Dans son Exposé de notre Religion, de notre Doctrine et de notre Foi (1540), l’anabaptiste Peter Riedemann décrit le régime divin du mariage. Il comprend trois niveaux. Le premier est le mariage de Dieu avec son peuple, du Christ avec son Église et de l’Esprit avec notre esprit (1 Cor. 6:17). Le deuxième est la communauté du peuple de Dieu entre ses membres – justice et communion fraternelle en âme et en esprit. Troisièmement, l’unité entre un homme et une femme (Eph. 5:31), « visible et compréhensible par tous ».

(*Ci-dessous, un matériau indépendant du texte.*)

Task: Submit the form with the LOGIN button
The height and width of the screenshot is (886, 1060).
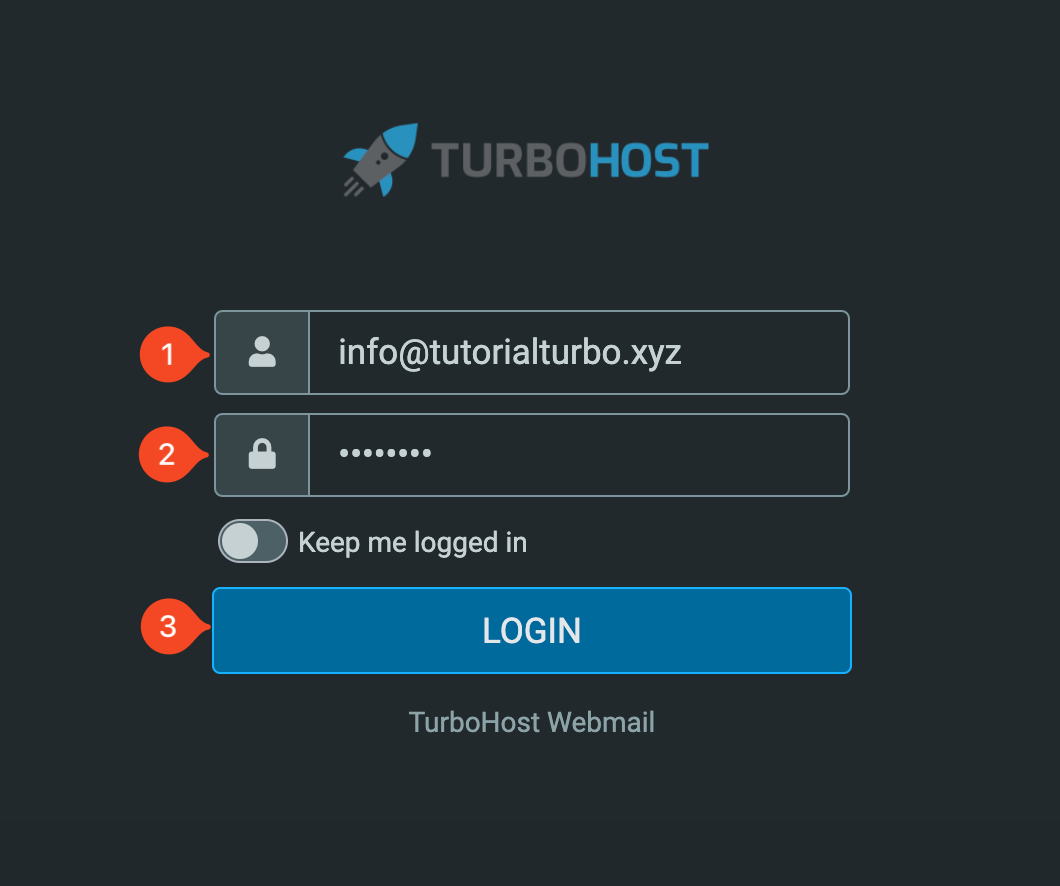Action: [532, 631]
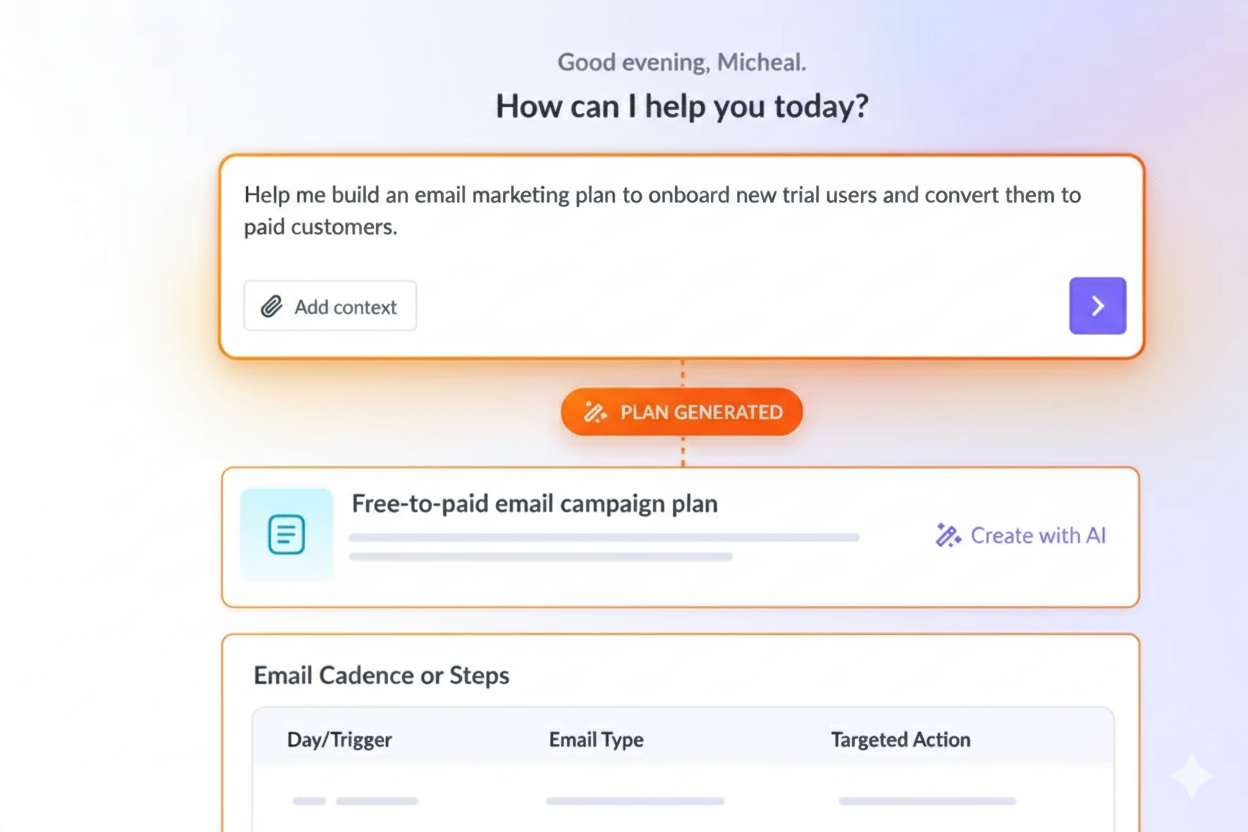Open Create with AI

1019,535
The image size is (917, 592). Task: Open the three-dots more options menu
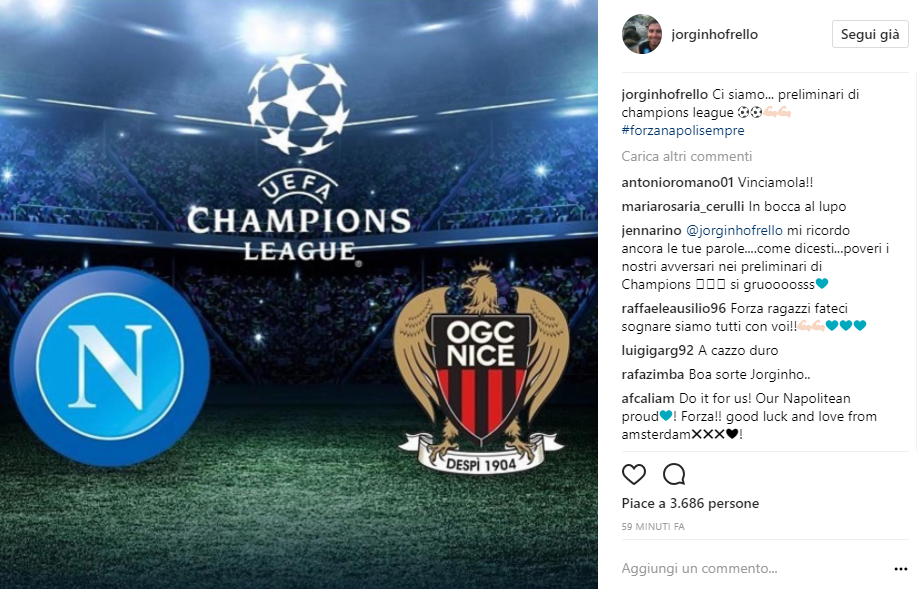click(x=901, y=569)
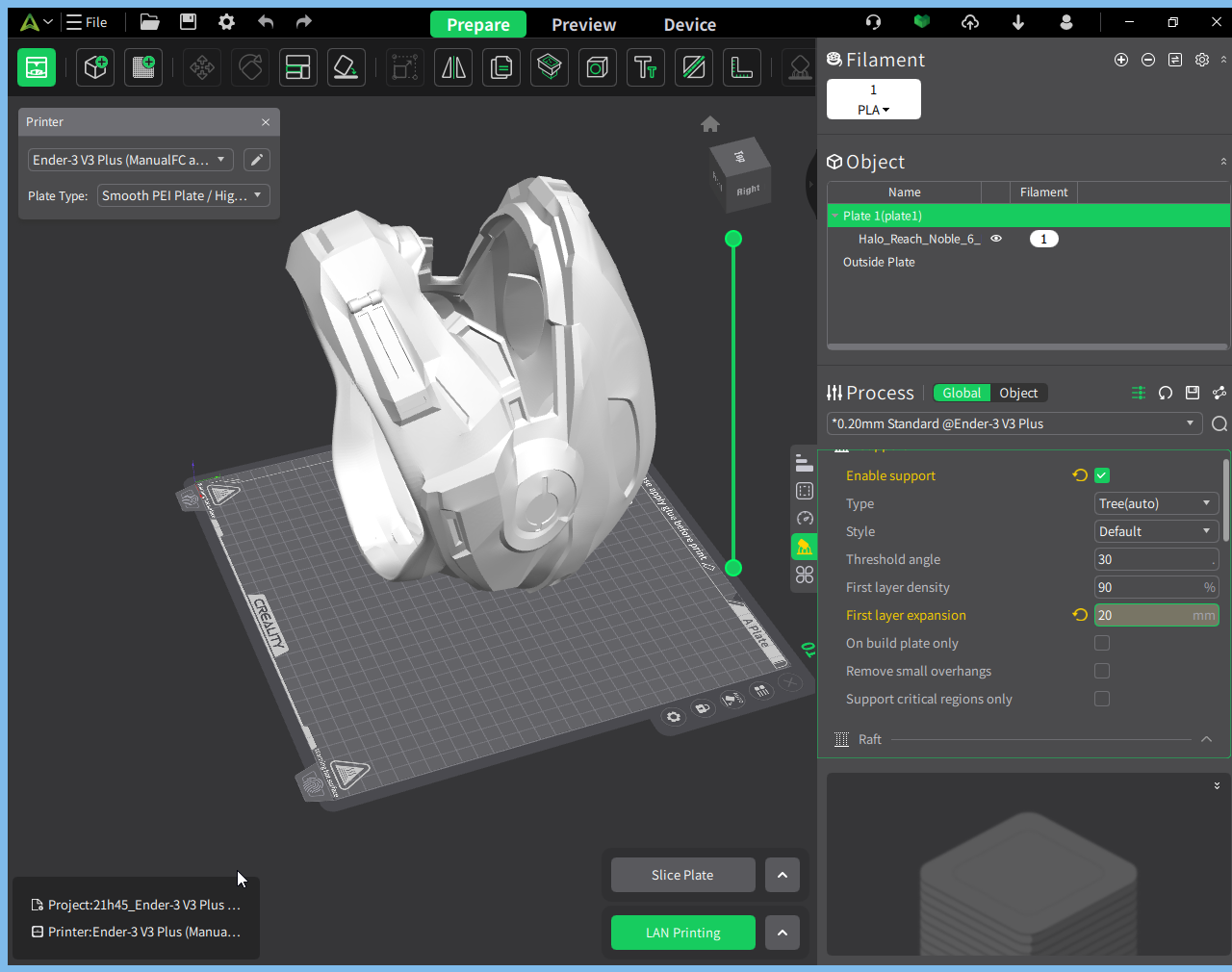Choose the Measure ruler tool
Image resolution: width=1232 pixels, height=972 pixels.
[x=741, y=67]
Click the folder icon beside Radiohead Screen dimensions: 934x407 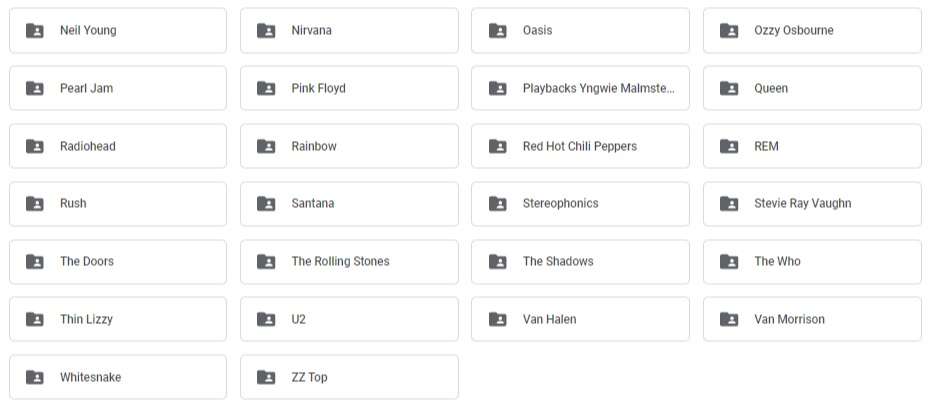[35, 146]
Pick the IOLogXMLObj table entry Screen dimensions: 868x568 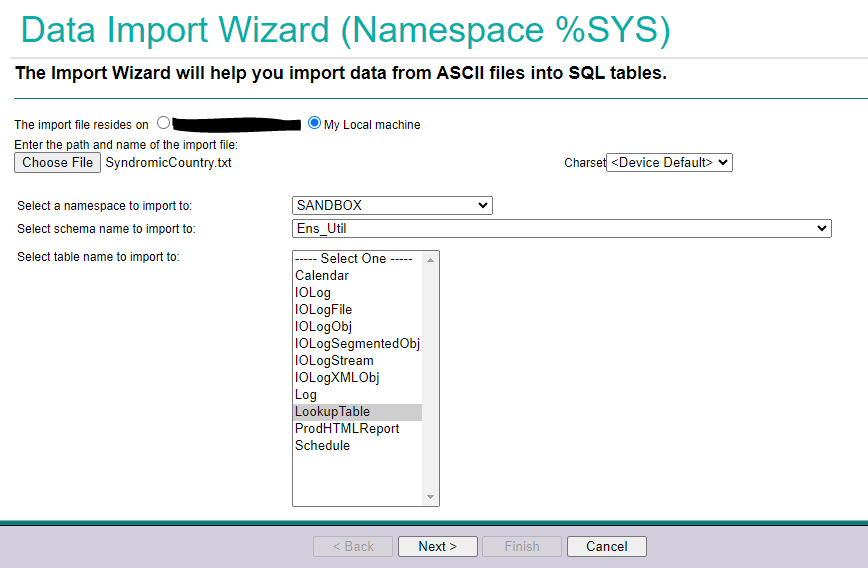pyautogui.click(x=337, y=378)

L’apôtre Paul établit également un parallèle entre mariage et unité spirituelle lorsqu’il commande au mari d’aimer sa femme « comme le Christ a aimé l'Église et s’est livré pour elle » (Éph. 5:25). Pour les chrétiens, le mariage est le reflet de l'unité la plus profonde : celle de Dieu et de son Église. Dans un mariage chrétien, c’est donc l’unité du royaume de Dieu, en Christ et dans le Saint-Esprit, qui importe le plus. En fin de compte, c’est le seul fondement sûr sur lequel poser un mariage. « Cherchez d’abord le royaume de Dieu et sa justice, et toutes ces choses vous seront données en plus » (Matt. 6:33).
Le mariage devrait toujours rapprocher deux personnes qui ont foi en Jésus et son royaume. Il ne suffit pas qu’un couple se marie dans une église ou un temple. Pour se rapprocher du Christ, ils doivent d’abord se consacrer pleinement, en tant qu’individus, à l’esprit du royaume de Dieu et à la communauté ecclésiale qui le sert et se tient sous sa direction. Il doit d’abord régner une sincère unité de foi et d’esprit. Ce n’est qu’alors qu’adviendra également une véritable unité de l’âme et du corps. C’est pourquoi (du moins traditionnellement) tant d’églises sont réticentes à bénir l’union d’un membre avec un conjoint qui ne partage pas sa foi en Christ (2 Cor. 6:14).
Il faut dire ici que les exigences d’un mariage sacré ne seront jamais satisfaites par un système humain de réponses, ni les difficultés résolues en vertu de principes, mesures et règlements. Elles ne peuvent être saisies qu’à la lumière de l’unité de Dieu par ceux qui ont fait l’expérience de son Esprit, l’ont accepté personnellement et ont commencé à vivre en accord avec lui.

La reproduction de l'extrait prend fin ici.